By Barani Krishnan
NEW YORK (Reuters) - Oil prices fell about half a percent on Friday after the U.S. oil rig count unexpectedly rose for the first time in five weeks, pressuring a market already at seven-year lows.
Global oil benchmark Brent and U.S. crude's West Texas Intermediate (WTI) futures settled down for a third straight week. With two weeks to the year-end, both were slated to finish 2015 down about 35 percent on a rout driven by oil oversupplies.
Despite the severity of the decline, data from oil services company Baker Hughes Inc showed U.S. energy firms added to the number of oil rigs in operation this week, indicating more supply to come. The closely watched report showed 17 new rigs that brought the total to 541. [RIG/U]
"The rig count increase was a bit of a surprise," said Peter Donovan, broker at Liquidity Energy in New York. "I don't think it was a coincidence that the market fell after the report."
WTI hit $34.29 a barrel, the lowest since February 2009, after the release of the Baker Hughes' report.

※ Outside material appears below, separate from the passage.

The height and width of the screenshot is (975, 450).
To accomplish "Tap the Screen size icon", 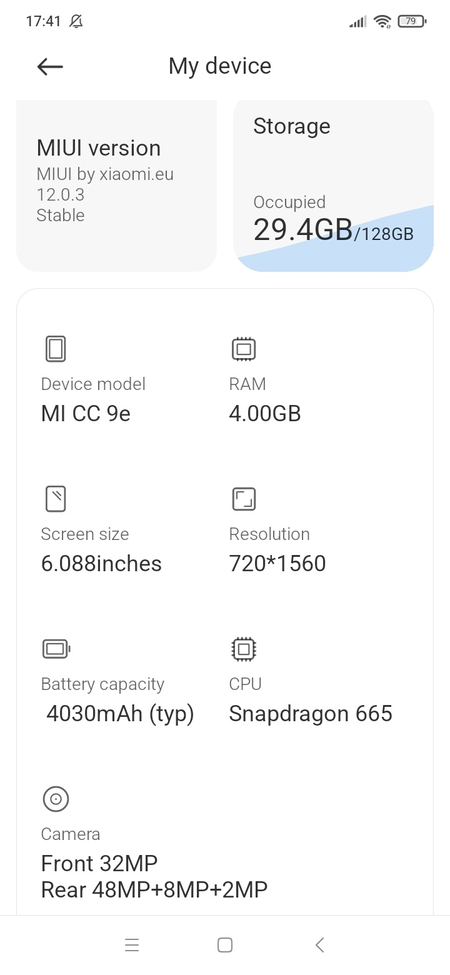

It settled the day down 22 cents, or 0.6 percent, at $34.73. For the week, WTI lost 2.5 percent.
Brent finished the session down 18 cents, or 0.5 percent, at $36.88. Its session low was $36.41, just 21 cents above a 2004 bottom. Brent lost 3 percent on the week.
Some oil bears said they were actually counting on a price rebound that would let them make a bigger profit selling the market down.
"I'm quietly waiting for a bigger covering bounce that will presage the next leg lower in WTI," said Tariq Zahir, a trader in crude oil spreads at New York's Tyche Capital Advisors who was betting on a price of $30 or lower.
Hedge fund manager Pierre Andurand estimated $25 or less by first quarter.
Some did not think the higher rig count would have much impact on prices.
"Rig activity still remains at very depressed levels and a slight uptick in the data point isn't going to change that," said Chris Jarvis of oil consultancy Caprock Risk Management in Frederick, Maryland. "This just shows there are a few oil companies in a position to capitalize on low drilling costs."
Trading volumes were thin, in line with reduced activity ahead of Christmas and the New Year. Just around 80 million barrels of WTI were traded, versus nearly 200 million on Friday, Reuters data showed.